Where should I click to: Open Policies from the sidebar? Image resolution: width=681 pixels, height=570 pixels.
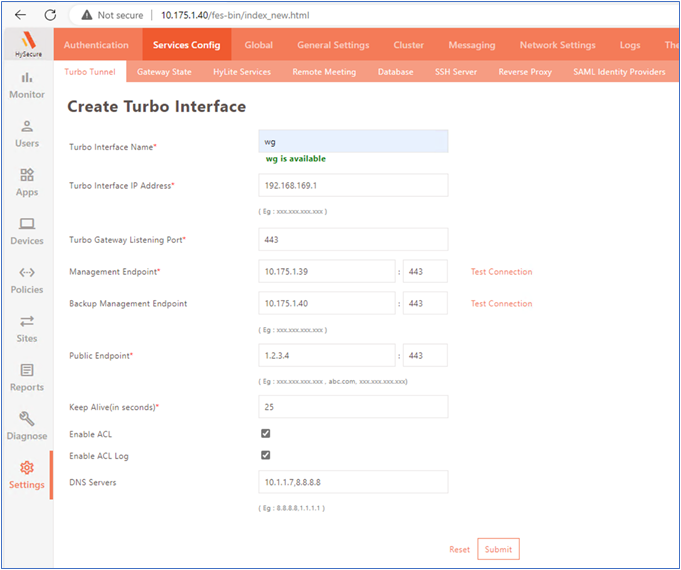tap(26, 279)

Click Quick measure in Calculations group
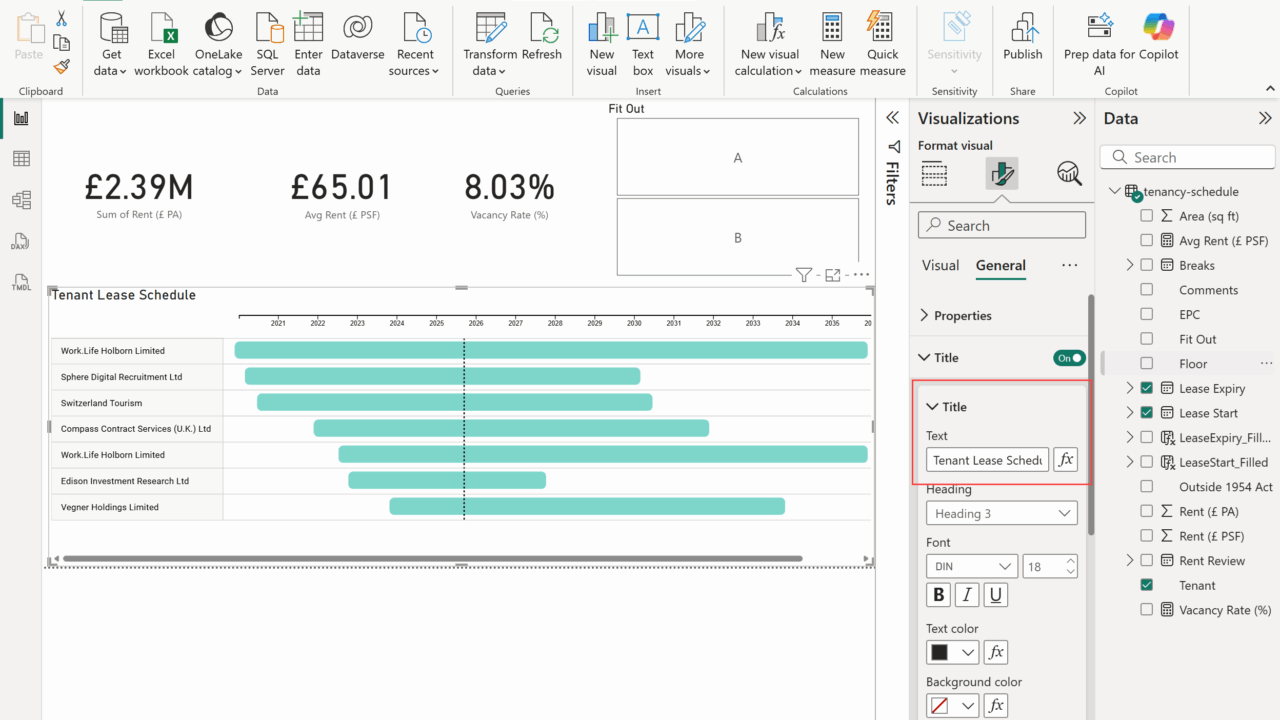882,44
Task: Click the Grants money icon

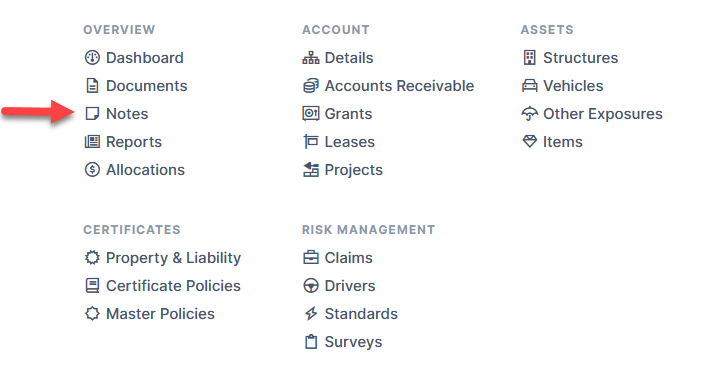Action: (x=311, y=114)
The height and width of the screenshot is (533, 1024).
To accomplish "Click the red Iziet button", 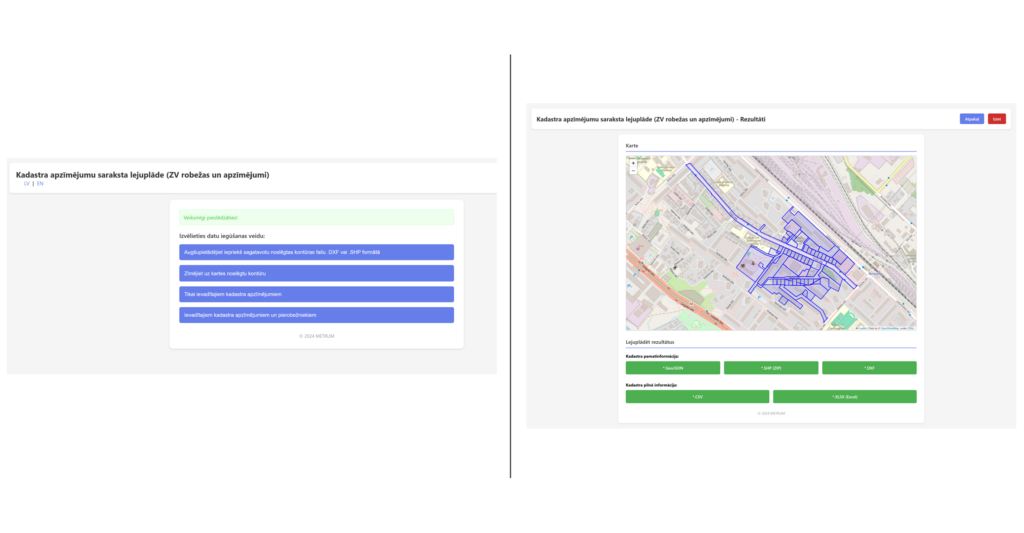I will [x=997, y=119].

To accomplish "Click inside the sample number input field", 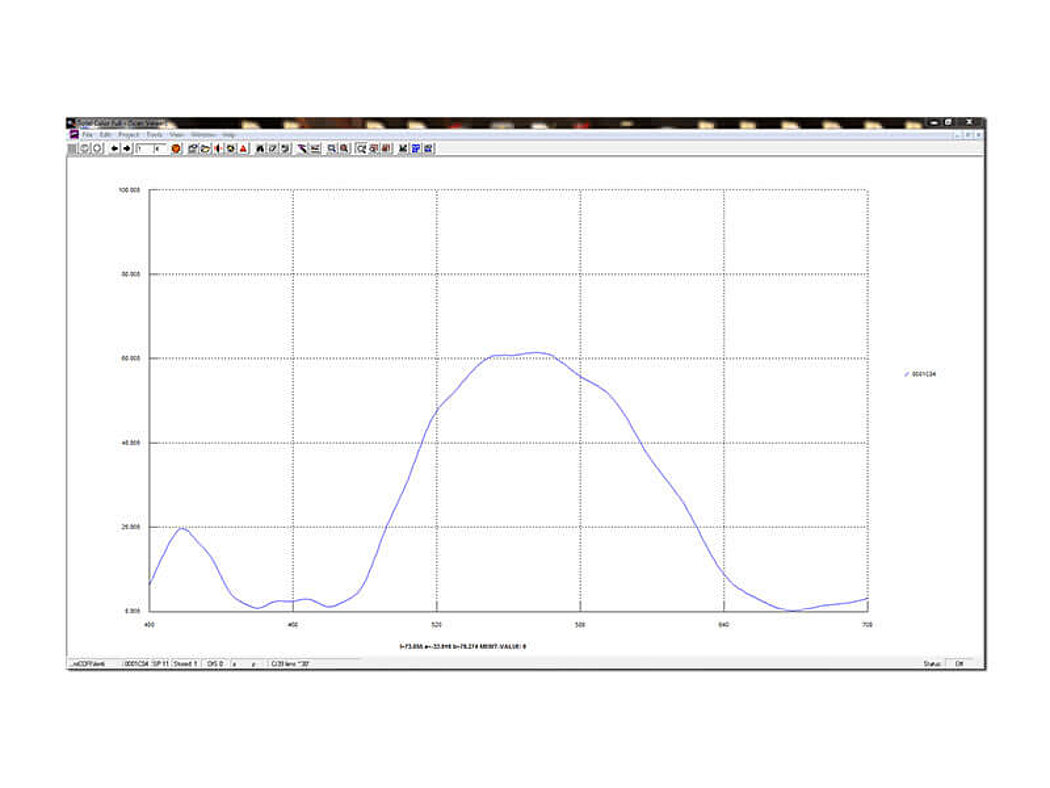I will [146, 148].
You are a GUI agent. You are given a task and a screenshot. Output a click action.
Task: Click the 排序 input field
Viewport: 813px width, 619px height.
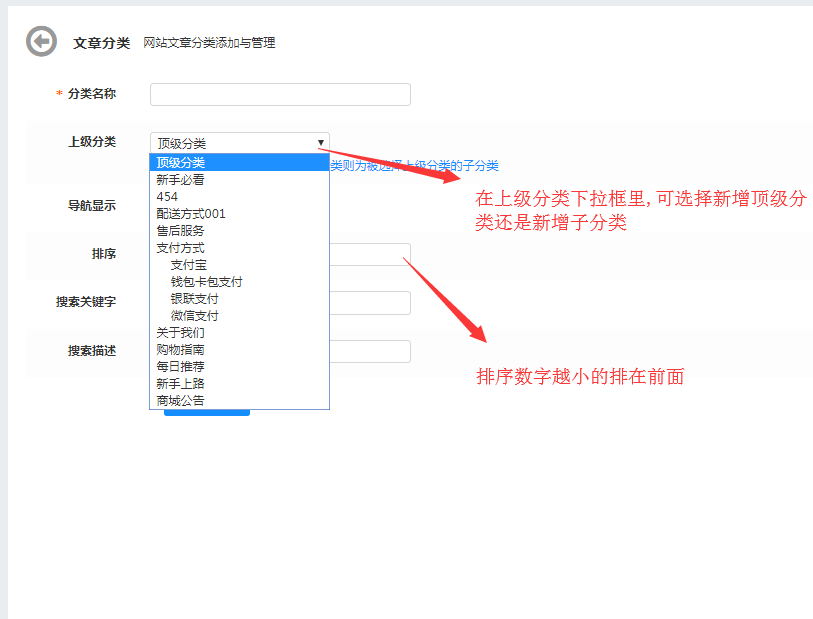(369, 254)
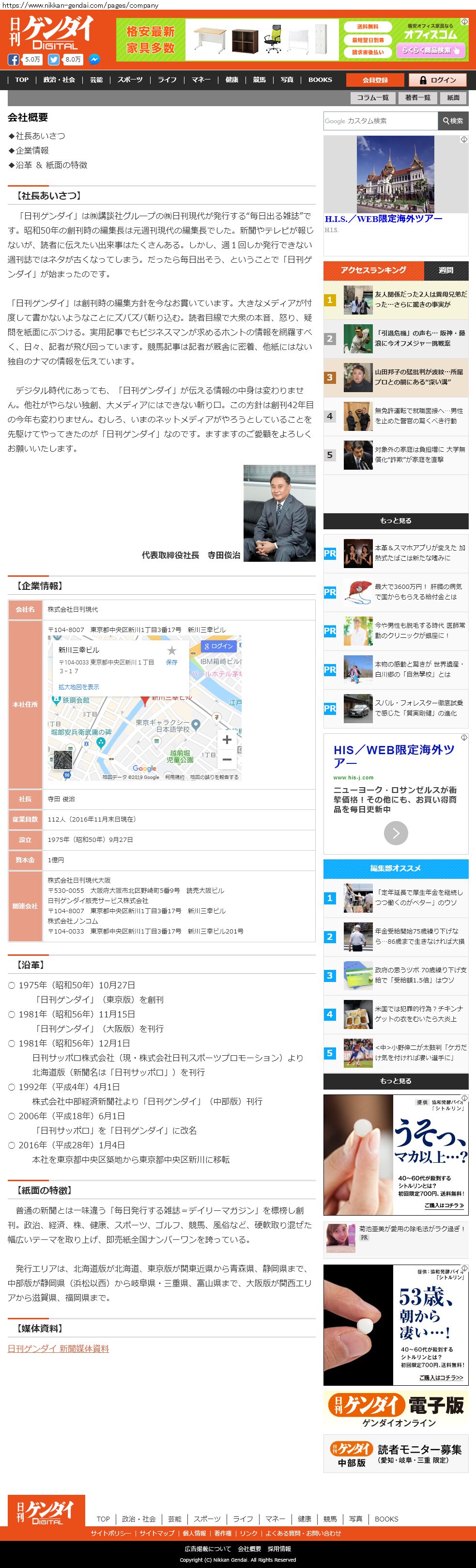
Task: Focus the Google カスタム検索 field
Action: 381,121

****************

Work to complete: The lines to copy run from the one with "Task: Click the 排序 input field" through the end of the material. Write them out exactly, leaving out the pictures.

Solution for this problem:
Task: Click the 排序 input field
Viewport: 813px width, 619px height.
(369, 254)
Task: Focus the Google カスタム検索 field
Action: 381,121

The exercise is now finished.